[Text and element pointing records]
══════════════════════════════

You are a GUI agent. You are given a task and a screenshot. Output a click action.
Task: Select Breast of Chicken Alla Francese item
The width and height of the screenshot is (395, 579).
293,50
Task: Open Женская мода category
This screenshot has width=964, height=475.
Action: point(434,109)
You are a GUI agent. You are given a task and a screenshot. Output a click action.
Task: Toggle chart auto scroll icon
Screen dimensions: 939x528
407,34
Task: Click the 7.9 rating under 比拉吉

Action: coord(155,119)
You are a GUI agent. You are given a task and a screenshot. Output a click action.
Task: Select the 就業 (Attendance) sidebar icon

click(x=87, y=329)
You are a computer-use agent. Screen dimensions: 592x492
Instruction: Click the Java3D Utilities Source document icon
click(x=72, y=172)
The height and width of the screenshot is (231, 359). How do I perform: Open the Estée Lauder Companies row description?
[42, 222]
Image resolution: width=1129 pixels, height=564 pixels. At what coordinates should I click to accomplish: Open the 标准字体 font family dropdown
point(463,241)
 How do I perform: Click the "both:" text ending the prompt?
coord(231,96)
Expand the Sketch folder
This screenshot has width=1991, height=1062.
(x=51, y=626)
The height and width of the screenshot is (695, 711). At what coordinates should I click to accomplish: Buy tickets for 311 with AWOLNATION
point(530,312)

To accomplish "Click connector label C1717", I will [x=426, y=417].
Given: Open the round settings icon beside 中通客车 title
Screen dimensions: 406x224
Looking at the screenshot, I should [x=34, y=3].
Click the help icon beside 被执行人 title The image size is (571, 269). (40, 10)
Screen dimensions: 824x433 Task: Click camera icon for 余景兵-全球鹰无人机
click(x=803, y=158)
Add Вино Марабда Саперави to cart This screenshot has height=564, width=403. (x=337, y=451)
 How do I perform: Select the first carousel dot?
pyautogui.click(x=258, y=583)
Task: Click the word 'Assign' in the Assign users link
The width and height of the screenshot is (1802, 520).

══════════════════════════════

Format every line of the items above as a JSON list of strings, with one string per line and blank lines left out.

[
  "You are a GUI agent. You are given a task and a screenshot. Output a click action.",
  "Task: Select Breast of Chicken Alla Francese item",
  "The width and height of the screenshot is (395, 579).",
  "293,50",
  "Task: Open Женская мода category",
  "This screenshot has width=964, height=475.",
  "Action: point(434,109)",
  "You are a GUI agent. You are given a task and a screenshot. Output a click action.",
  "Task: Toggle chart auto scroll icon",
  "Screen dimensions: 939x528",
  "407,34",
  "Task: Click the 7.9 rating under 比拉吉",
  "Action: coord(155,119)",
  "You are a GUI agent. You are given a task and a screenshot. Output a click action.",
  "Task: Select the 就業 (Attendance) sidebar icon",
  "click(x=87, y=329)",
  "You are a computer-use agent. Screen dimensions: 592x492",
  "Instruction: Click the Java3D Utilities Source document icon",
  "click(x=72, y=172)",
  "The height and width of the screenshot is (231, 359). How do I perform: Open the Estée Lauder Companies row description?",
  "[42, 222]",
  "Image resolution: width=1129 pixels, height=564 pixels. At what coordinates should I click to accomplish: Open the 标准字体 font family dropdown",
  "point(463,241)",
  " How do I perform: Click the \"both:\" text ending the prompt?",
  "coord(231,96)",
  "Expand the Sketch folder",
  "This screenshot has width=1991, height=1062.",
  "(x=51, y=626)",
  "The height and width of the screenshot is (695, 711). At what coordinates should I click to accomplish: Buy tickets for 311 with AWOLNATION",
  "point(530,312)",
  "To accomplish \"Click connector label C1717\", I will [x=426, y=417].",
  "Given: Open the round settings icon beside 中通客车 title",
  "Screen dimensions: 406x224",
  "Looking at the screenshot, I should [x=34, y=3].",
  "Click the help icon beside 被执行人 title The image size is (571, 269). (40, 10)",
  "Screen dimensions: 824x433 Task: Click camera icon for 余景兵-全球鹰无人机",
  "click(x=803, y=158)",
  "Add Вино Марабда Саперави to cart This screenshot has height=564, width=403. (x=337, y=451)",
  " How do I perform: Select the first carousel dot?",
  "pyautogui.click(x=258, y=583)",
  "Task: Click the word 'Assign' in the Assign users link",
  "The width and height of the screenshot is (1802, 520)."
]